What is a blue collar worker?
Blue collar workers work most often in a non-office setting (construction site, production line, driving etc.). They use their hands and physical abilities to perform their duties. Examples of blue collar employees include construction worker, machine operator, millwright, assembler and truck driver.
The blue collar job definition doesn’t specify the skill level or the type of pay workers receive: they can be skilled or unskilled, waged or salaried. It does imply that employees are likely to do jobs that can get their clothes dirty – e.g. from soil or grease. This is the source of the “blue collar” description, dating from the beginning of the 20th century when these workers were wearing darker clothes than “white collar” workers, or clothes more resistant to the increased wear and tear of physical work, such as blue denim. However, workers in some service professions could also be categorized as being blue collar, e.g. home health aides or cashiers.

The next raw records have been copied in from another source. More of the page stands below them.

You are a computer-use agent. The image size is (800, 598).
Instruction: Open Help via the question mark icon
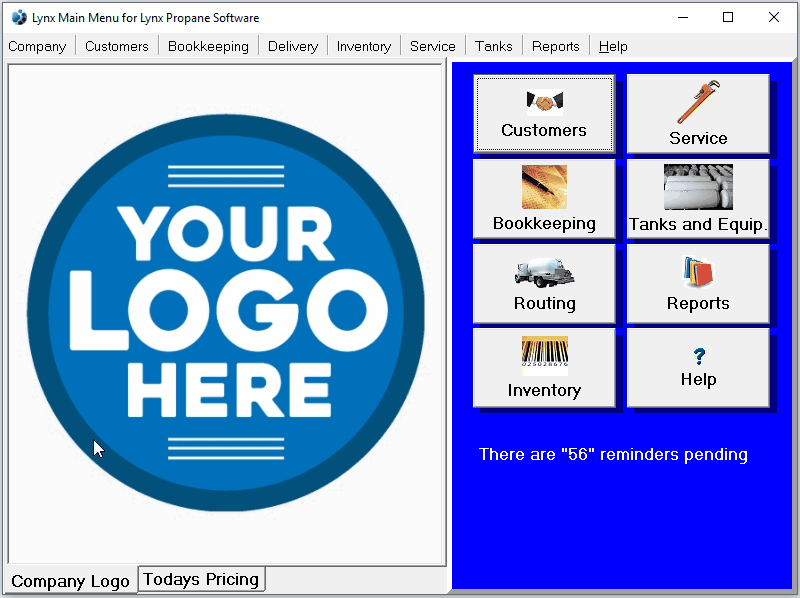[x=698, y=356]
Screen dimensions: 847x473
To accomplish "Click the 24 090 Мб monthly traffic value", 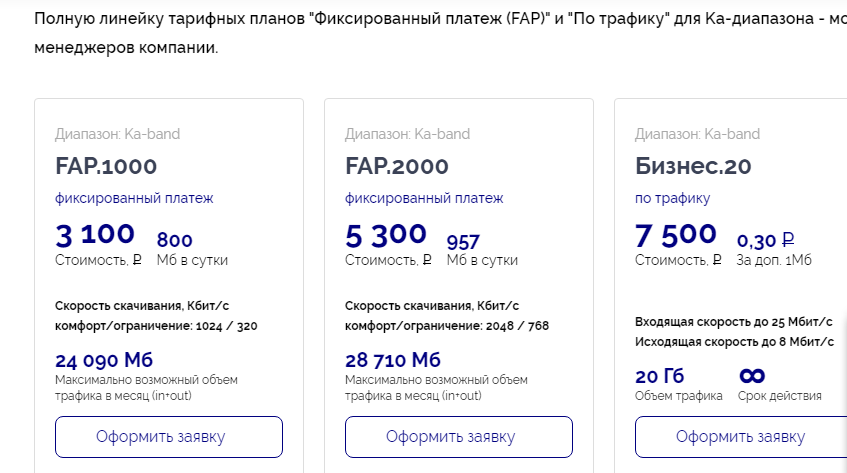I will (104, 360).
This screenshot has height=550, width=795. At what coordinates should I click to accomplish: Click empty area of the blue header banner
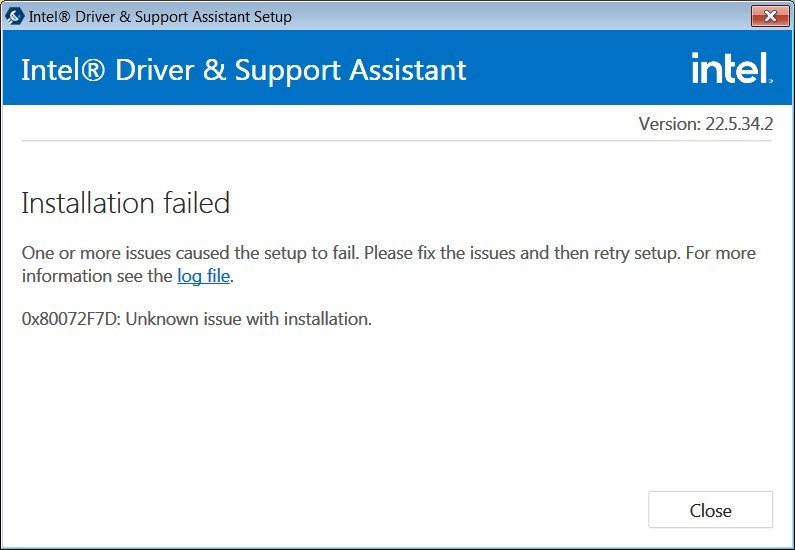point(578,68)
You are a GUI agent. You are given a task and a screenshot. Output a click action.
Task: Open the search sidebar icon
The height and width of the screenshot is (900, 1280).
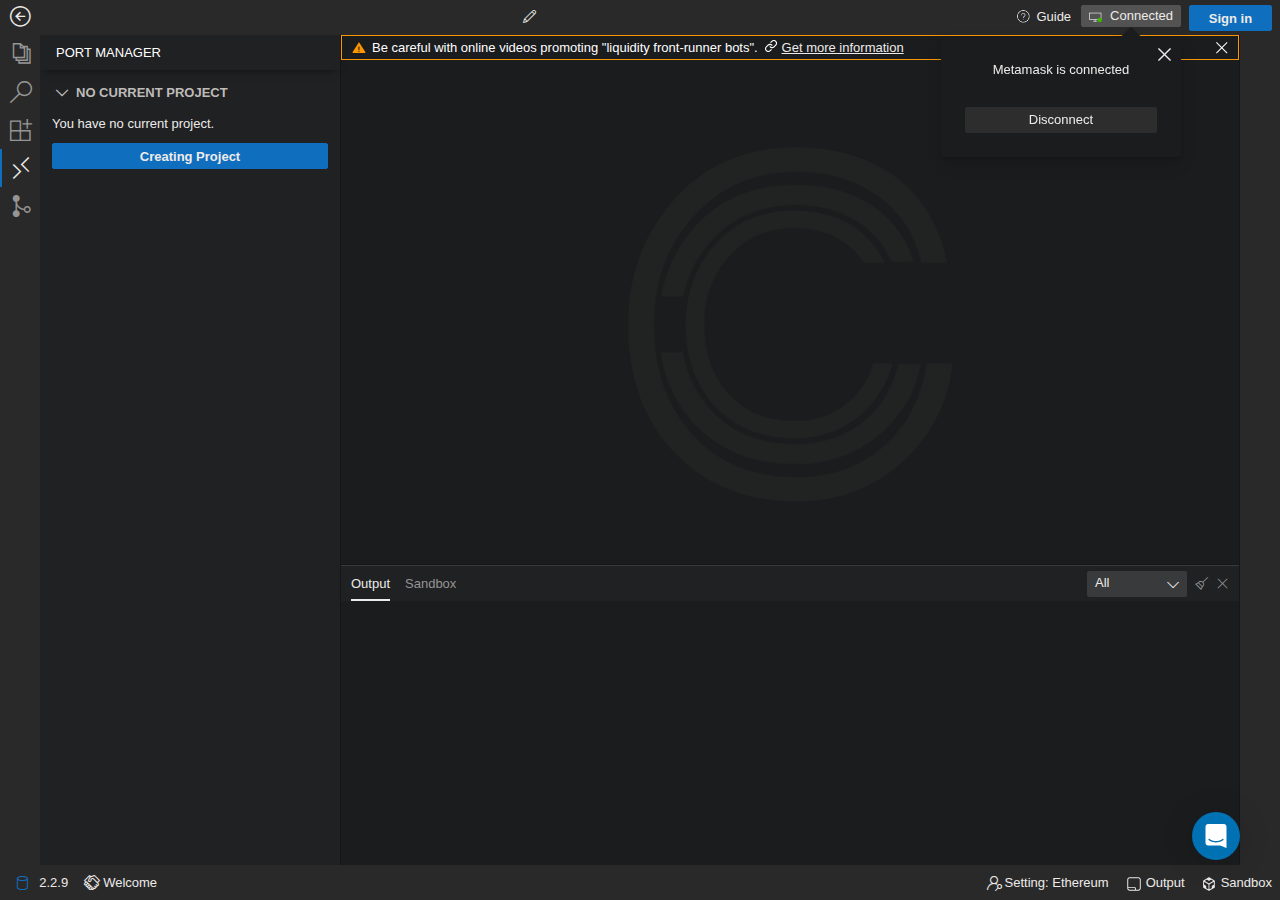(x=20, y=92)
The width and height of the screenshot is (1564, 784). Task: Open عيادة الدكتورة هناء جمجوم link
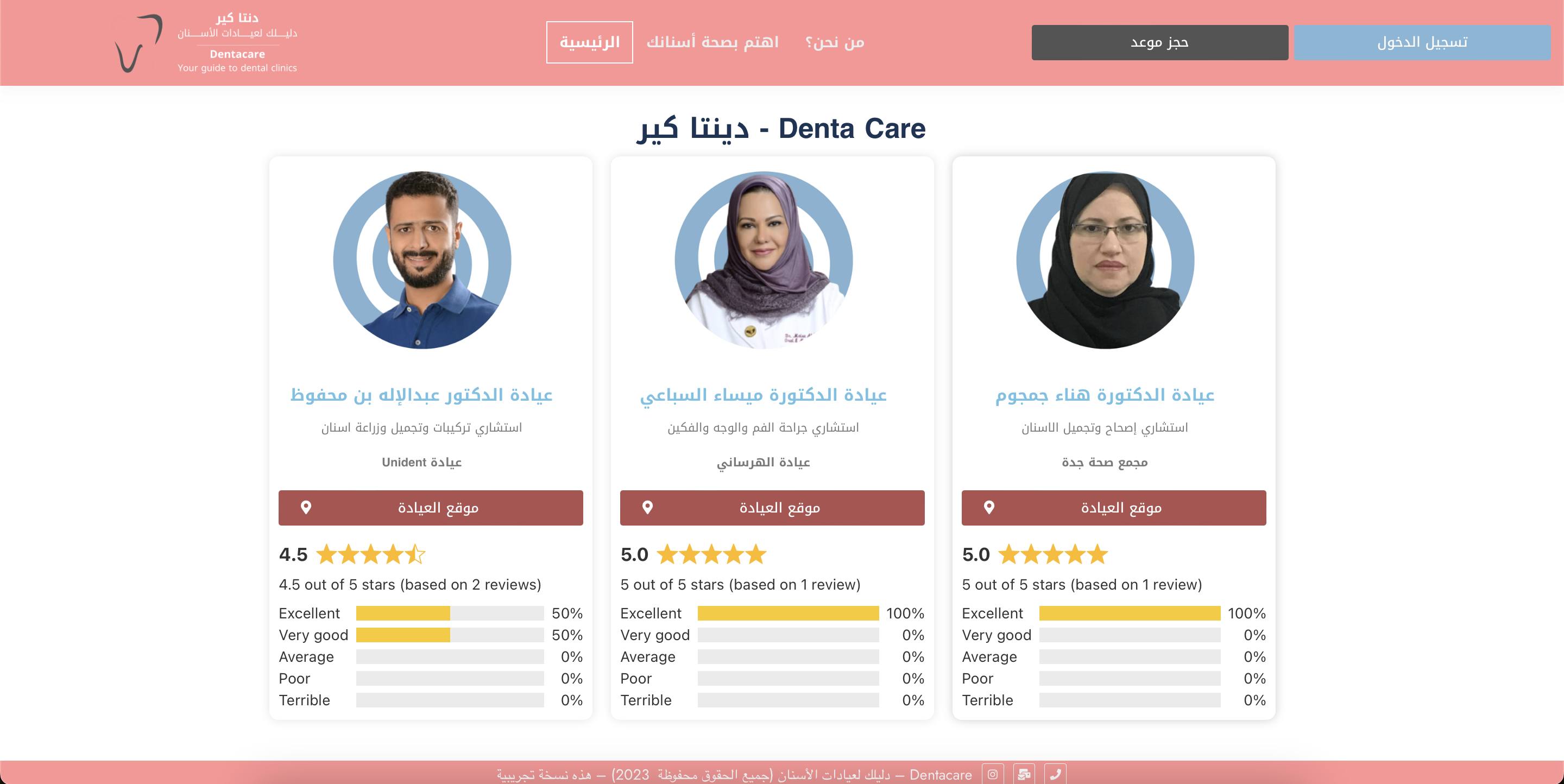tap(1105, 395)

Under U.S. federal law, blue collar workers are usually not exempt from overtime or minimum wage regulations in the FLSA (Fair Labor Standards Act); although, some states may exempt specific types of blue collar workers, like drivers.
How many blue collar workers are there in America?

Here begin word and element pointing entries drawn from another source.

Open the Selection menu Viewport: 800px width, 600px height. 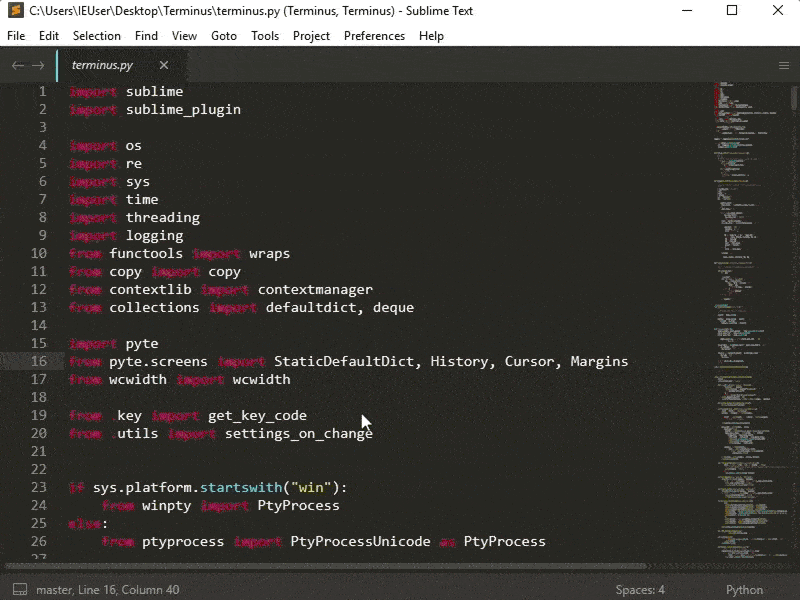tap(96, 36)
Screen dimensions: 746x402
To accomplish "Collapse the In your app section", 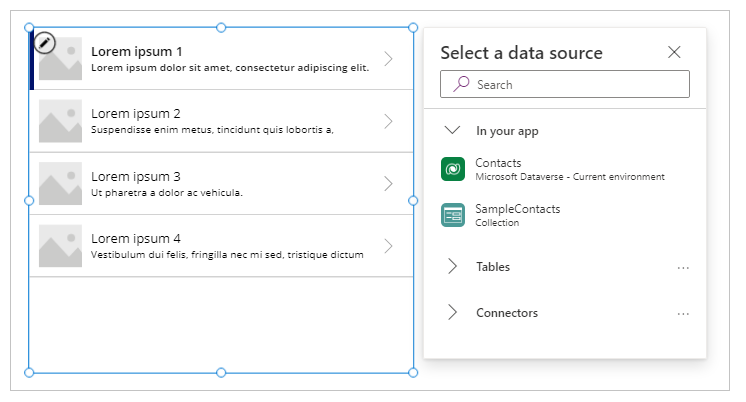I will click(x=453, y=130).
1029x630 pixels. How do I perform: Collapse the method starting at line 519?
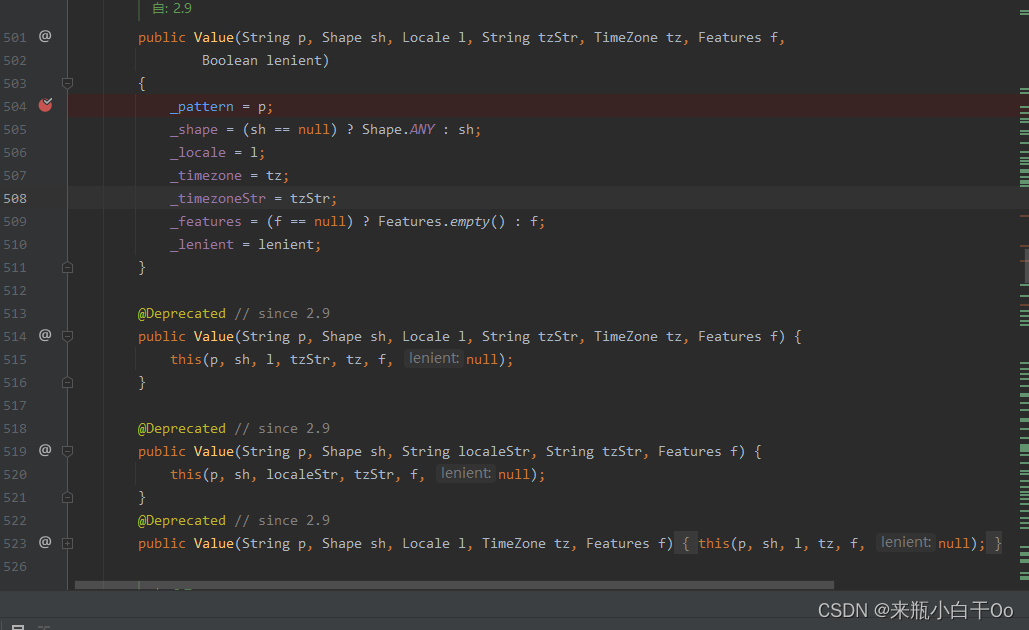pyautogui.click(x=67, y=450)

The US. Bureau of Labor Statistics (BLS) provided the numbers of workers in every profession, including blue collar jobs. For example, in 2018, construction laborers numbered around 1,405,000 while workers in maintenance and repair totalled 1,488,000.

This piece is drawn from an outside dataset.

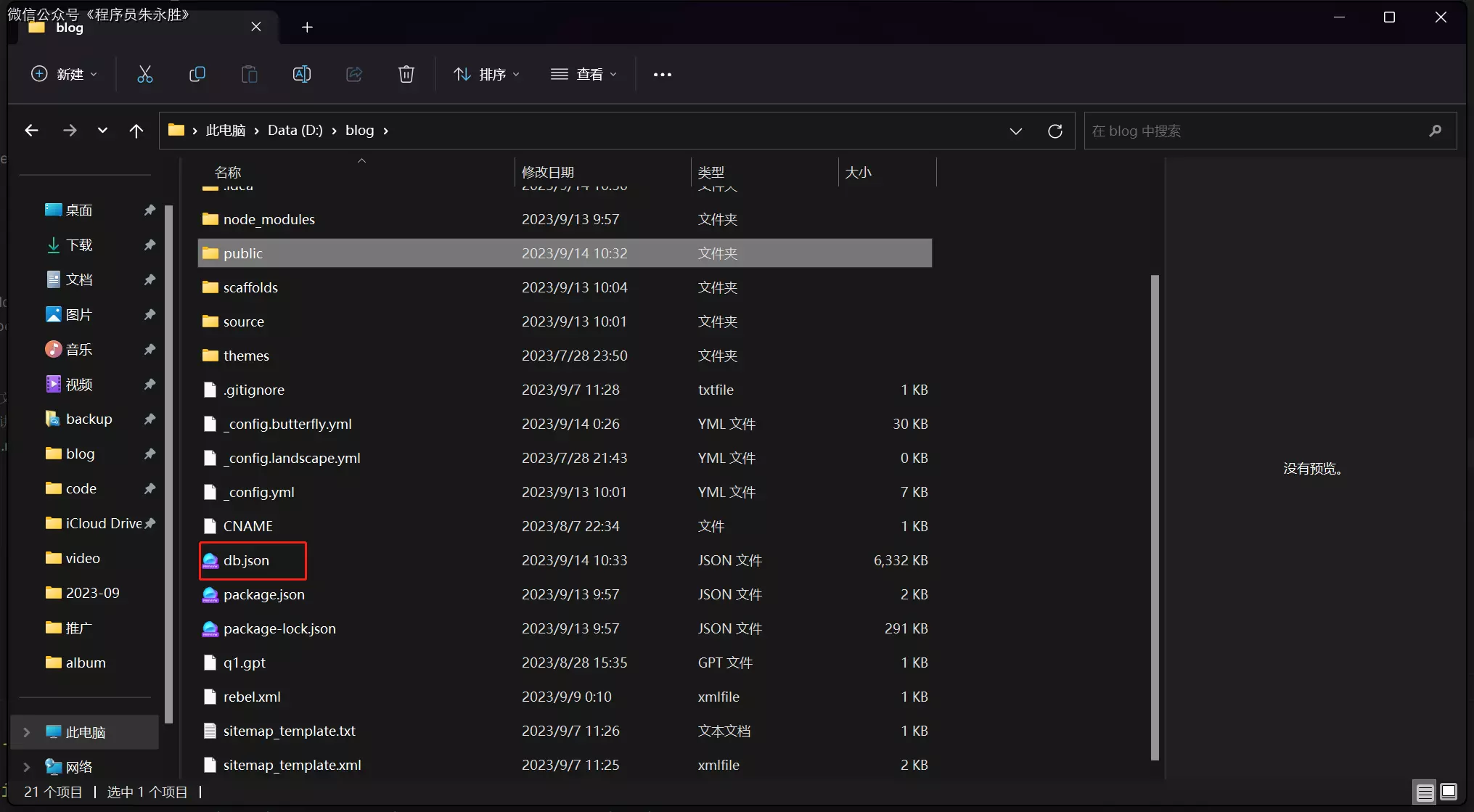Open the 新建 (New) dropdown
The height and width of the screenshot is (812, 1474).
pos(64,74)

Also, based on a 2018 Washington Post article, about 13.9 percent of workers are in blue collar professions.
The growth of blue collar jobs is presented in a map on the site of the Center for Economic and Policy Research, based on BLS data. According to some reports, it’s currently challenging for employers to find workers for blue collar jobs.
If you liked our blue collar worker definition, check out the rest of our HR terms.
Types of jobs and industries typically associated with blue collar work
Blue-collar jobs encompass a wide range of professions that primarily involve physical labor or skilled trades. These jobs are often contrasted with white-collar roles, which are typically office-based and may involve administrative or managerial tasks. Blue-collar professions can be found in various industries, and while they might be physically demanding, they offer a high level of job satisfaction for those who enjoy hands-on work or mastering a particular trade.
Construction, manufacturing, mining, and maintenance are some of the primary industries associated with blue-collar work. For instance, construction managers oversee projects from start to finish, ensuring timely completion and compliance with safety regulations. Electricians, on the other hand, are responsible for installing and repairing electrical systems in homes, factories, and businesses.
Other examples of blue-collar jobs include train conductors, who ensure the safe transportation of passengers and cargo, and aircraft mechanics, who inspect and repair aircraft engines. These roles might not always require a college degree, but they do demand specialized skills or expertise, making them indispensable in their respective fields.
Distinguishing blue collar from white collar
Blue collar and white collar jobs have historically been differentiated based on the nature of the work, the work environment, and the educational prerequisites. Blue collar workers generally perform manual labor and are either paid by the hour or on a piecework basis.
Conversely, white collar workers are typically found in office settings, performing roles in clerical, administrative, or management capacities. They usually earn an annual salary and their jobs might involve working at a desk without physically taxing demands.
The term “white collar” is associated with white button-down shirts adorned with ties worn by business professionals. There’s a societal perception that white collar jobs are more prestigious, often due to the higher educational requirements and the office-based environment.
However, it’s essential to note that both blue collar and white collar roles are crucial for the functioning of the economy and society1.